Deux chapitres, le premier sur l’évolution des institutions, par Richard Lagrange, et le second, « La société, la politique et la culture » (p. 251), par Lagassé, précèdent les thèmes « Du champ à la banlieue » (beau titre) (p. 289) et « Le jardin du Québec » (le surnom régional bien connu) (p. 317). Je ne vois pas la logique rédactionnelle de ce noyau politique-culturel entre l’économie agricole et la banlieue.
Jean-Charles Fortin et Richard Lagrange présentent deux chapitres sur la sociabilité et les institutions régionales. Lorne Huston dresse un portrait sans retouche : « De la culture en région à la culture régionale (p. 427) » où il dresse de justes constats qui pourraient être généralisés : « [...] le local a tendance à devenir de plus en plus un lieu de consommation plutôt que de production culturelle. »
Dans la conclusion générale, Jean-Charles Fortin, écrit : « Aujourd’hui la Montérégie centrale demeure pour de nombreux Québécois un des foyers les plus fidèles de leur personnalité [...] » (p. 506). Sans les nommer, on pourrait en dire autant de plusieurs autres régions et pays du Québec.
Ce treizième volume des Régions du Québec est une solide contribution à la compréhension des singularités de la mosaïque nationale. La connaissance des Québec est peut-être la plus grande lacune de nos savoirs scolarisés. Non seulement, on n’apprend plus l’histoire du Québec, mais le moins que l’on puisse dire c’est que les régions ne sont que des toponymes souvent situés approximativement.

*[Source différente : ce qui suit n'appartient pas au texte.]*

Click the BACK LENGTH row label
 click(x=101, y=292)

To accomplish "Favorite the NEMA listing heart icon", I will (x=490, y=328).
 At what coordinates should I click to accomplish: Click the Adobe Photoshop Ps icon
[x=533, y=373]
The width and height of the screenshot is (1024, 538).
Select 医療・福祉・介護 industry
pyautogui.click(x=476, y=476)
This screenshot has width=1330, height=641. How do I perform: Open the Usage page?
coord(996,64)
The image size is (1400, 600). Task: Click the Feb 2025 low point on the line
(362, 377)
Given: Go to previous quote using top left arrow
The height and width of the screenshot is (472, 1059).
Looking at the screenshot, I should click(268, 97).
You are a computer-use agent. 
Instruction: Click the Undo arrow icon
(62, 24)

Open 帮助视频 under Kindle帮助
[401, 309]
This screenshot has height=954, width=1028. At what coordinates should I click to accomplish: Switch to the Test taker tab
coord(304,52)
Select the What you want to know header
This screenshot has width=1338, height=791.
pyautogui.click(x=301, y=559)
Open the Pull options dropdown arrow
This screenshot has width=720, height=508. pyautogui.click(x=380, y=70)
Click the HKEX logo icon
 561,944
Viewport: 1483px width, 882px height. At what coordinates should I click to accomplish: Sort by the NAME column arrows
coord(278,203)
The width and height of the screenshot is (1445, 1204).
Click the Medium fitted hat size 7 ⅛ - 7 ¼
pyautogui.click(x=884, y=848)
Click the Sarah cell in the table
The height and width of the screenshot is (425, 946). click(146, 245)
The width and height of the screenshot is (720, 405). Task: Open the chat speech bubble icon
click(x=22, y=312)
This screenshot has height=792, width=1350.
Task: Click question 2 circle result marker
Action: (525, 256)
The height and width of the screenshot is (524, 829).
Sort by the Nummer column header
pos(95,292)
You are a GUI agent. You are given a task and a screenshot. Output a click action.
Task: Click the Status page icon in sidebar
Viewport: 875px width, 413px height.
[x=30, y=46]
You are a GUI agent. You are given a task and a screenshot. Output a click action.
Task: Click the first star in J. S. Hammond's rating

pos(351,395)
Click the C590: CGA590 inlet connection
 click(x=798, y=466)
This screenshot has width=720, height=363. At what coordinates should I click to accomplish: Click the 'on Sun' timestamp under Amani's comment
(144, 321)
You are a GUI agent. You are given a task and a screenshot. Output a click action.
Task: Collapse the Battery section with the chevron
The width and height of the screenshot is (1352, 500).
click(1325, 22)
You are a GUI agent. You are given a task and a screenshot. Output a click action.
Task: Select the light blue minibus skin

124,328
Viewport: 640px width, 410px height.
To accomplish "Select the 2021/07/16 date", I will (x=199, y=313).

Pour terminer, j’aimerais signaler l’intérêt de l’iconographie et des graphiques, mais surtout la quantité et la très bonne qualité graphique et informative des cartes. Les cartes sont toujours indispensables dans une histoire globale. Elles sont, dans ce livre, un régal pour l’oeil et le savoir. Elles sentent la bonne géo-histoire. Comme ce livre, qui est une synthèse réussie.